### Source passage

====

However, the magnetic phenomenon extends to the microscopic world, down to single atoms.

Scientists are just beginning to scratch the surface of atomic and molecular magnetism and unravel some of its secrets.

Read More: Scientists Accidentally Blow up Lab With World’s Strongest Magnet

High-Temperature Single-Molecule Magnets

Discovered in the 1990s, Single-molecule magnets (SMMs) are metalorganic macromolecules that, only below a certain point called blocking temperature, exhibit supramagnetism.

SMMs are particularly interesting for data storage technology. SMM-based devices would be able to store high-density data by leveraging the nuclear spin reversal of individual molecules.

But one issue has been limiting SMMs development and adoption — low blocking temperatures.

An international team of chemists from the University of Sussex (UK), Sun-Yat-Sen University (China), and the University of Jyväskylä (Finland) have found a way around that.

The team has designed new high-temperature single-molecule magnets “with a blocking temperature above 77 K, the boiling point of liquid nitrogen, which is both cheap and readily available.”

Since their introduction in 1993, single-molecule magnets were dependent on liquid helium, which is both rare, expensive, and has a very low blocking temperature.

“Single-molecule magnets have been firmly stuck in the liquid-helium temperature regime for over a quarter of a century,” said Professor Richard Layfield who led the research. “Having previously proposed a blueprint for the molecular structure of a high-temperature SMM, we have now refined our design strategy to a level that allows access to the first such material. Our new result is a milestone that overcomes a major obstacle to developing new molecular information storage materials and we are excited about the prospects for advancing the field even further.”

Full details of the research can be found in Science Magazine.

Accessing Atomic Magnetism

While single-molecule magnets belong to the molecular scale, magnetism as a phenomenon goes even deeper, down to the atomic and subatomic levels.

====

### Data extract
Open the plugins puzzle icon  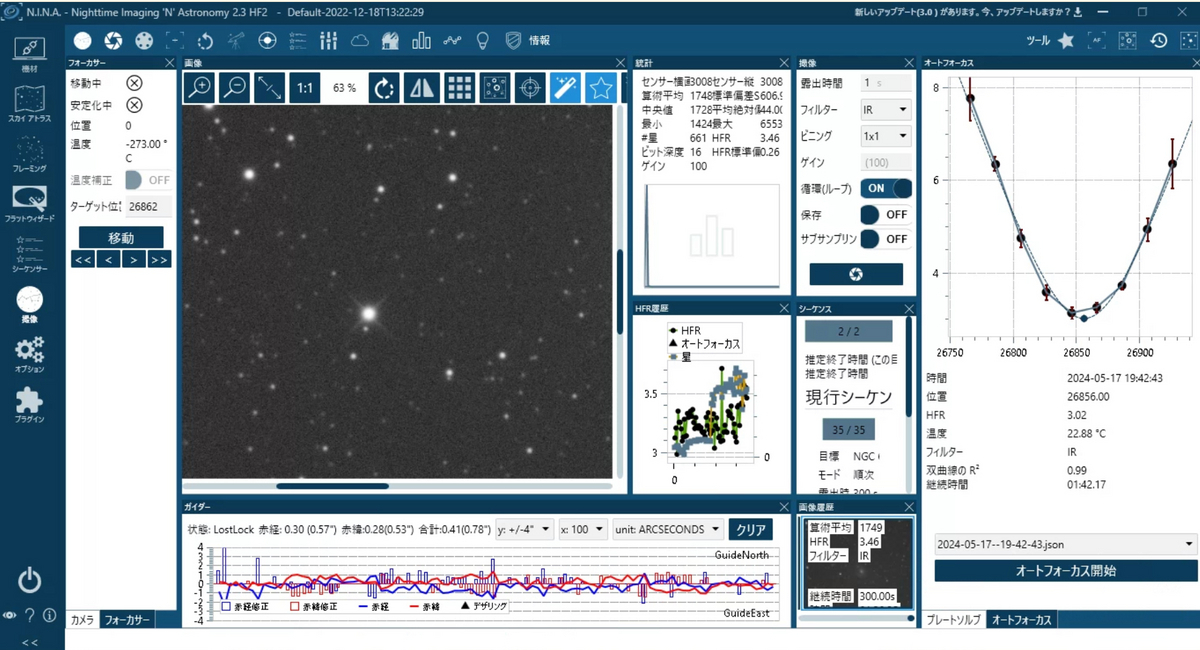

====

### The tasks
a - Reproduce the part of the single-molecule magnet article starting with "Since their introduction" and going on through "in Science Magazine.".
b - Name every university that the single-molecule magnet article mentions.
c - Translate this sentence from the single-molecule magnet article into Spanish: "SMMs are particularly interesting for data storage technology."
The listing above stands apart from the single-molecule magnet article and is separate material.

### Task solutions
a -
Since their introduction in 1993, single-molecule magnets were dependent on liquid helium, which is both rare, expensive, and has a very low blocking temperature.

“Single-molecule magnets have been firmly stuck in the liquid-helium temperature regime for over a quarter of a century,” said Professor Richard Layfield who led the research. “Having previously proposed a blueprint for the molecular structure of a high-temperature SMM, we have now refined our design strategy to a level that allows access to the first such material. Our new result is a milestone that overcomes a major obstacle to developing new molecular information storage materials and we are excited about the prospects for advancing the field even further.”

Full details of the research can be found in Science Magazine.

b -
University of Sussex
Sun-Yat-Sen University
University of Jyväskylä

c - Los SMM son especialmente interesantes para la tecnología de almacenamiento de datos.